А теперь оставим петербургских недостаточных литераторов и вспомним самый страшный в русской литературе рассказ о голоде в Поволжье. Он принадлежит Всеволоду Иванову и называется "Полая Арапия".
"Сперва увидели крыс.
Подпрыгивая, с тонким писком, похожим на скрип травы, бежали они. От розовой пелены, где начиналось солнце, до конца полей - стремились сероватым, мягким пластом.
(...)Били мужики крыс палками; лопатами нагребали телеги. Недобитые крысы, как огромные огурцы, сползали на землю.
От окрестных изб подходили телеги - у кого не было лошадей, везли сами на передках. Горшки запахли мясом. Говорили - для вкуса, подбавлять в варево березовой коры".
В центре рассказа - семья Фаддея.
"Силы в костях нет. Тело гнется, как тряпица. Выпучив глаза, глодала лошадь крыс, била твердым, сухим, как небо, копытом пищащую плотную массу.

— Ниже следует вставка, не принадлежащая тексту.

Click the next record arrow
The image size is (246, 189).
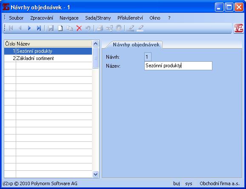coord(29,28)
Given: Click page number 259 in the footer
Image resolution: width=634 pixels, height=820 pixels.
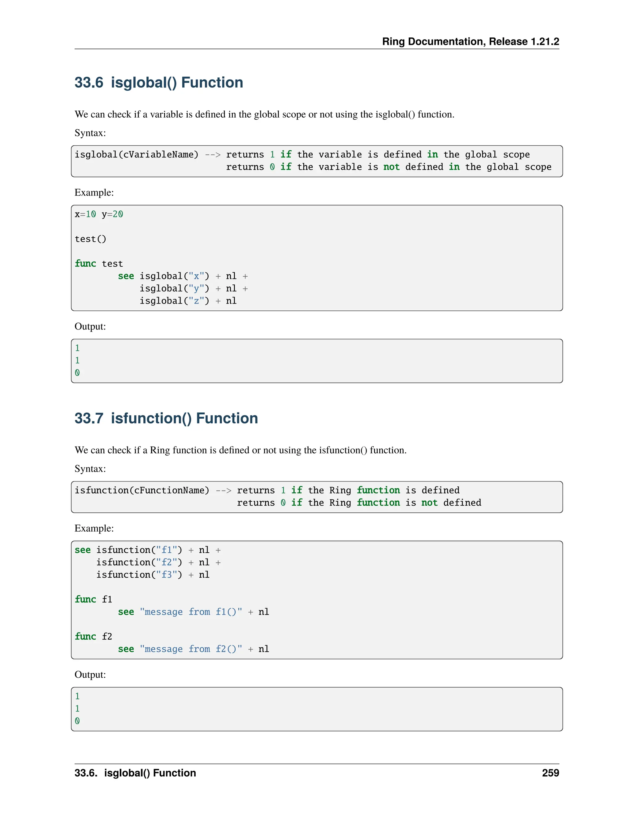Looking at the screenshot, I should pos(550,773).
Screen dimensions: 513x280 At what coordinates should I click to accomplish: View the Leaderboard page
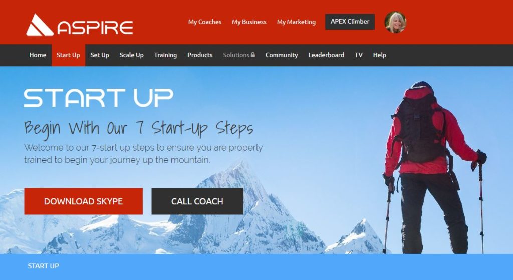[326, 55]
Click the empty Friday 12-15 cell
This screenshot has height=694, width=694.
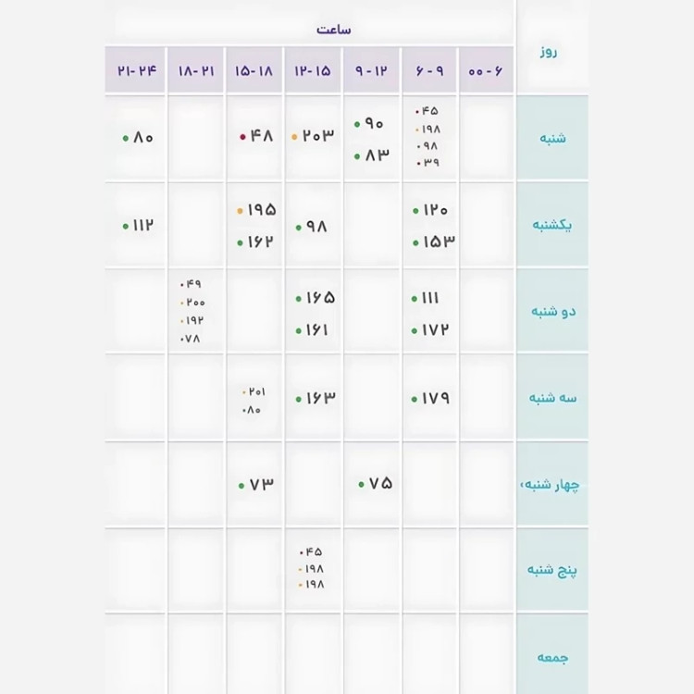point(313,654)
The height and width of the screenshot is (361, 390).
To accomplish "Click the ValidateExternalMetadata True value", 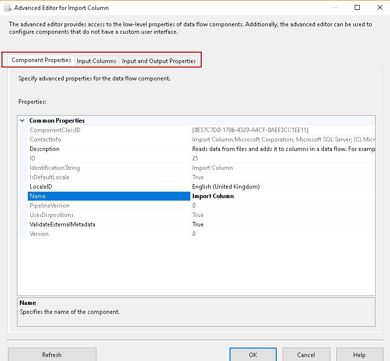I will 198,224.

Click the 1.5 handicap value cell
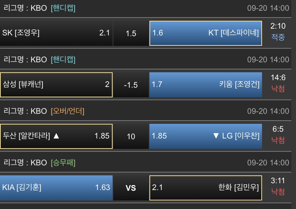(x=131, y=33)
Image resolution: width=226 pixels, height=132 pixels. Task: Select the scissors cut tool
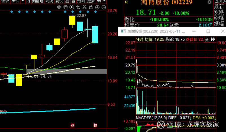[x=84, y=7]
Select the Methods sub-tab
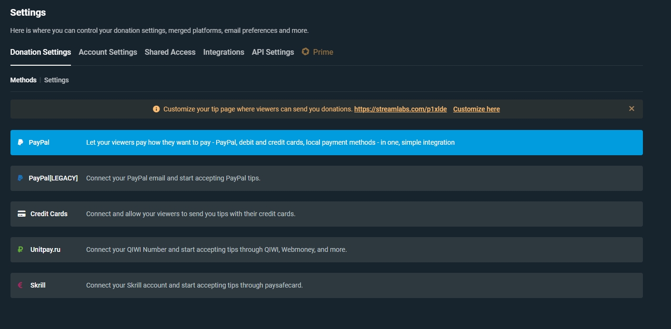The image size is (671, 329). click(x=23, y=80)
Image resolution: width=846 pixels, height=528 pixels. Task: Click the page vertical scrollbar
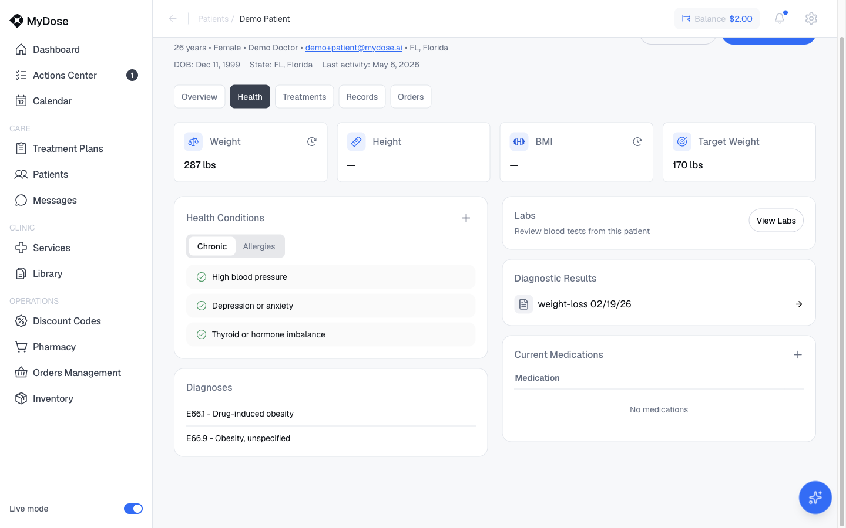[x=841, y=282]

И у людей руки - как пыль. Еле вчетвером к вечеру нагребли полтелеги.
– Начинать придется, - сказал Фаддей. - Жрать.
Сварила Надька теплого маленького мяса. Мирон было зажмурился. Махая ложкой, потряс котелок Фаддей.
– Ерепениться тебе! Лопай, а то вылью. Смотри на меня.
И сам торопливо заскреб ложкой, доставая со дна мясо.
Наевшись, Надька сварила еще котелок и отправила с ним Сеньку к матери, в деревню.
Старуха Лукерья четвертый день, не вставая, грызла тулуп. На губах у нее трепетала шерсть овчин. Она часто пила воду, потом ее рвало толстыми, синеватыми кусками кожи.
Возвратился (Сенька) утром. Подавая котелок, сказал:
– Мамка ешшо просила.
Тыкая палкой в остро бежавшие головки крыс, сказал:
– Мамка парнишку-то твово покормить хотела, да на пол сбросила. А поднять-то не могла. Зверь-то ему нос да руку съел.
Надька, зажав живот, кинула кол и пошла к деревне. Рот у нее, узкий и сухой, расхлестнулся по пыльному лицу. За писком бежавших крыс не было слышно ее плача.
– Робь, куда те поперло! - крикнул Фаддей. - Не подохнет, выживет!
Пришел в избу председатель исполкома Тимохин. Пощупал отгрызенную у ребенка руку. Закрыл ребенка тряпицей и, присаживаясь на лавку, сказал:
– Надо протокол. Може вы сами съели. Сполкому сказано - обо всех таких случаях доносить в принадлежность.
Оглядел высокого нехудеющего Мирона.
– Ишь, какой отъелся. Може, он и съел. Моя обязанность - не верить. Опять, зачем крысе человека исть? (...) Ты, Надька, не вой. Еще другого сделаешь. Очень просто. А на протокол я секлетаря пришлю. Протокол напишу - хорони. Пообедаю и пришлю. Ишь, и мясом пришлось разговеться.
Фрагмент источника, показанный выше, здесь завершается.